Für die bis Ende 2000 erteilten Zusagen wird eine Anwartschaft unverfallbar, wenn der Arbeitnehmer zum Zeitpunkt des vorzeitigen Ausscheidens bereits seit mindestens 10 Jahren eine Zusage auf betriebliche Altersversorgung und er bei Ausscheiden bereits das 35. Lebensjahr vollendet hatte bzw. die Zusage bei mindestens 12-jähriger Betriebszugehörigkeit 3 Jahre bestand.[1] Für ab dem 1.1.2001 erteilte Zusagen tritt Unverfallbarkeit bereits nach 5-jähriger Zusagedauer und der Vollendung des 30. Lebensjahres bei Ausscheiden ein.[2] Für ab dem 1.1.2009 erteilte Zusagen tritt Unverfallbarkeit auch nach 5-jähriger Zusagedauer ein, wenn bei der Beendigung des Arbeitsverhältnisses das 25. Lebensjahr vollendet wurde. Seit dem 1.1.2018 bleibt die Anwartschaft erhalten, wenn das Arbeitsverhältnis vor Eintritt des Versorgungsfalls endet und der Arbeitnehmer das 21. Lebensjahr vollendet und die Versorgungszusage mindestens 3 Jahre bestanden hat.[3]

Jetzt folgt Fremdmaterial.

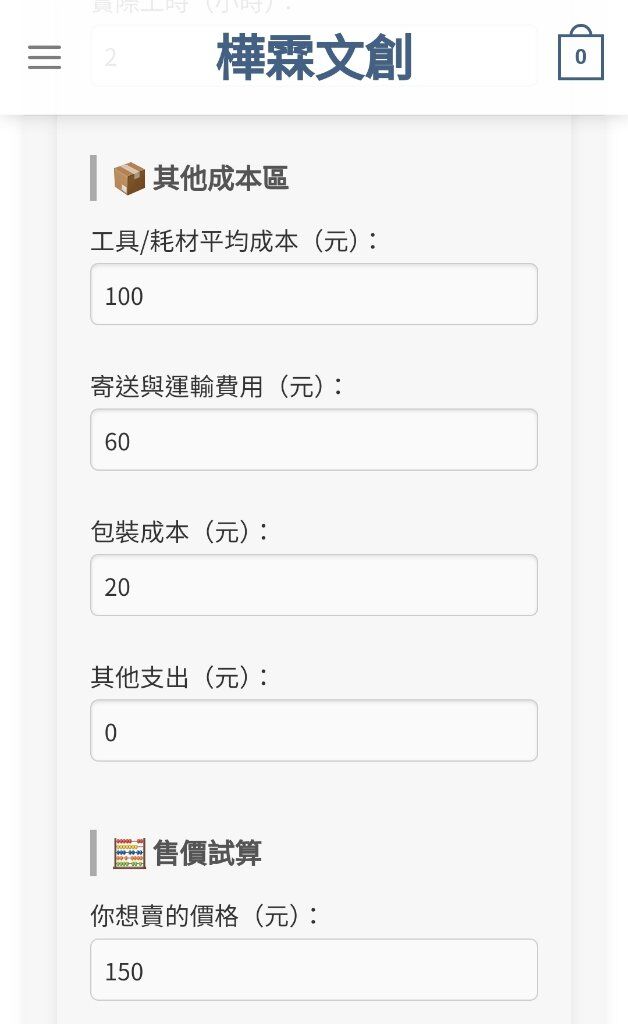This screenshot has width=628, height=1024.
Task: Click the 工具/耗材平均成本(元) label
Action: coord(234,241)
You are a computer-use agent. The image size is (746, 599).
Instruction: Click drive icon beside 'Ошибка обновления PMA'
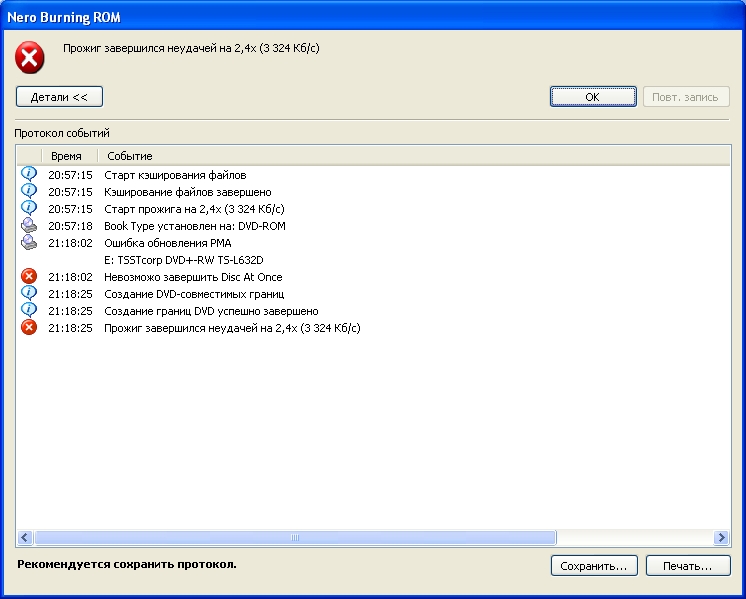pos(29,243)
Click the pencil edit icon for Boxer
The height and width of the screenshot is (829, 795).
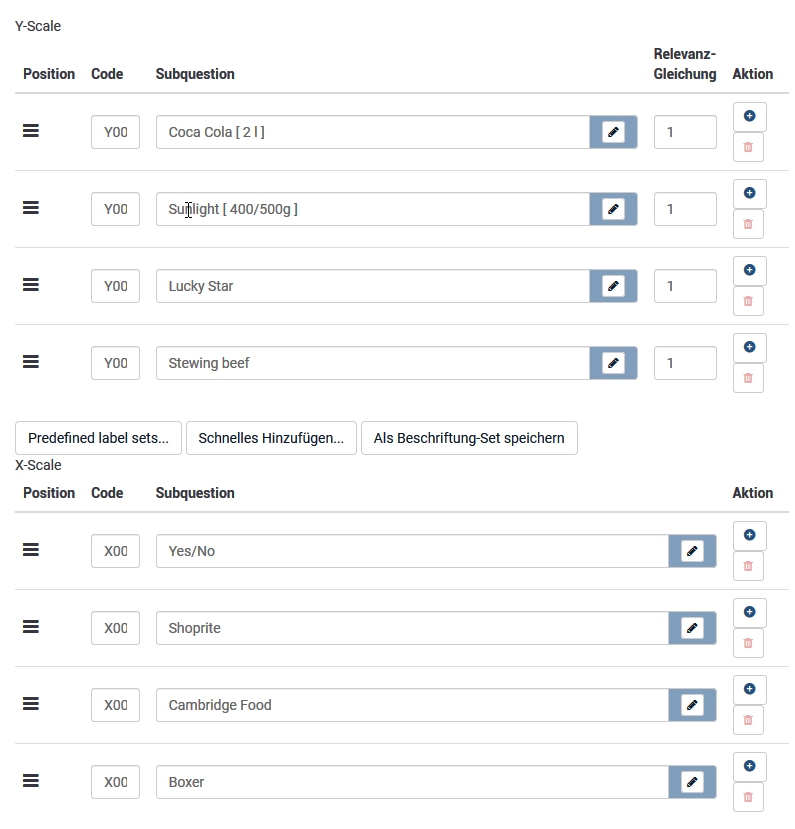[x=692, y=782]
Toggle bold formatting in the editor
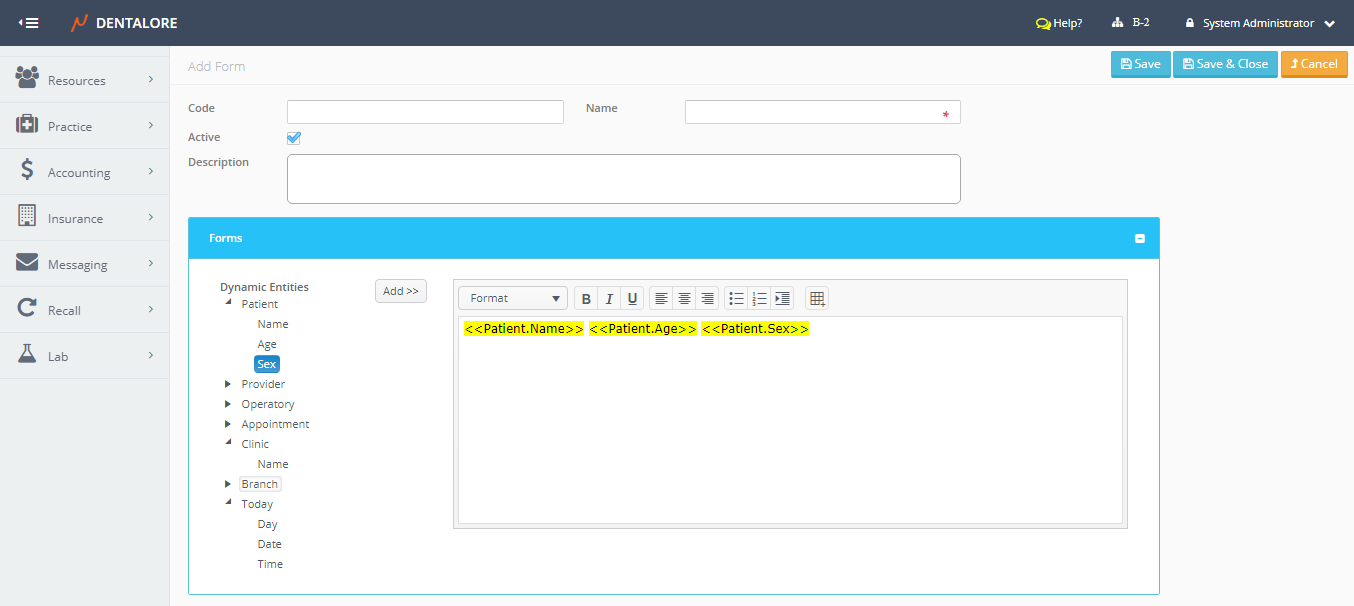 coord(586,299)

Der Beginn der Unverfallbarkeitsfrist läuft bereits mit dem Zeitpunkt der "Zusage einer Zusage", d. h. dem Versprechen des Arbeitgebers, nach einer bestimmten Betriebszugehörigkeit eine Versorgungszusage zu erteilen.[4] Bei der Berechnung der Wartezeit bis zur Unverfallbarkeit sind vorangegangene befristete und ein unmittelbar anschließendes unbefristetes Arbeitsverhältnis zusammenzurechnen.[5]

Die Berechnung der ratierlichen Höhe der Anwartschaft bei vorzeitigem Ausscheiden erfolgt nach § 2 BetrAVG. Dabei ist die Dauer des Arbeitsverhältnisses von dessen Beginn bis zum Ausscheiden ins Verhältnis zu setzen zur möglichen Betriebszugehörigkeit vom Beginn des Arbeitsverhältnisses bis zum Erreichen der festen Altersgrenze.[6]

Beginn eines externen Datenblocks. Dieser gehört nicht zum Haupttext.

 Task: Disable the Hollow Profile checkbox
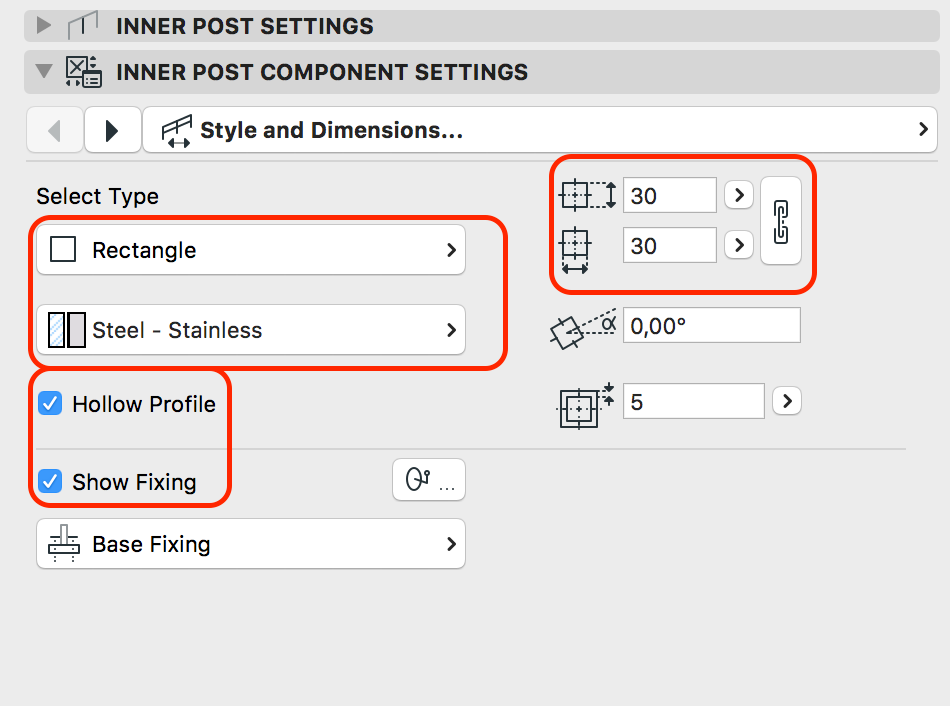point(49,404)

Für die Anwartschaftshöhe ist die individuelle Regelaltersgrenze des Versorgungsberechtigten in der gesetzlichen Rentenversicherung maßgeblich. Eine Vertrauensschutzregelung gilt für Arbeitnehmer, die bereits vor der Regelaltersgrenze die "Altersrente für besonders langjährig Versicherte"[7] in Anspruch nehmen. Für sie ist im Versorgungsfall bei der Anwartschaftsberechnung als Höchstalter das 65. Lebensjahr als rechnerischer Beginn dieser Rente anzusetzen. Unberücksichtigt bleibt der Zeitpunkt einer vorgezogenen "Rente mit 63" nach § 236b SGB VI.[8]

Im Interesse einer Aufrechterhaltung der Sicherung sind Abfindungen und Übertragungen der Anwartschaften nur in den engen Grenzen der §§ 3, 4 BetrAVG möglich.

[1] Nach BAG, Urteil v. 18.10.2005, 3 AZR 506/04 war diese Regelung verfassungs- und europarechtskonform.
[2] § 1b Abs. 1 BetrAVG; dazu BAG, Urteil v. 28.5.2013, 3 AZR 210/11: keine Alters- oder Geschlechtsdiskriminierung.
[4] Ständige Rspr. z. B. BAG, Urteil v. 22.9.2020, 3 AZR 432/19.
[6] Nach BAG, Urteil v. 19.7.2011, 3 AZR 434/09 liegt darin keine Altersdiskriminierung, weil der Arbeitgeber mit der Versorgungszusage die insgesamt erbrachte Betriebstreue honorieren will.
[7]

S. Altersrente.

[8] Ausweislich der Gesetzesbegründung zum neugefassten § 236b SGB VI und § 2 Abs. 1 BetrAVG durch das Gesetz über Leistungsverbesserungen in der gesetzlichen Rentenversicherung (RV-Leistungsverbesserungsgesetz – RV-LVG) v. 23.6.2014, BGBl. 2014 I S. 787, Geltung ab 1.7.2014.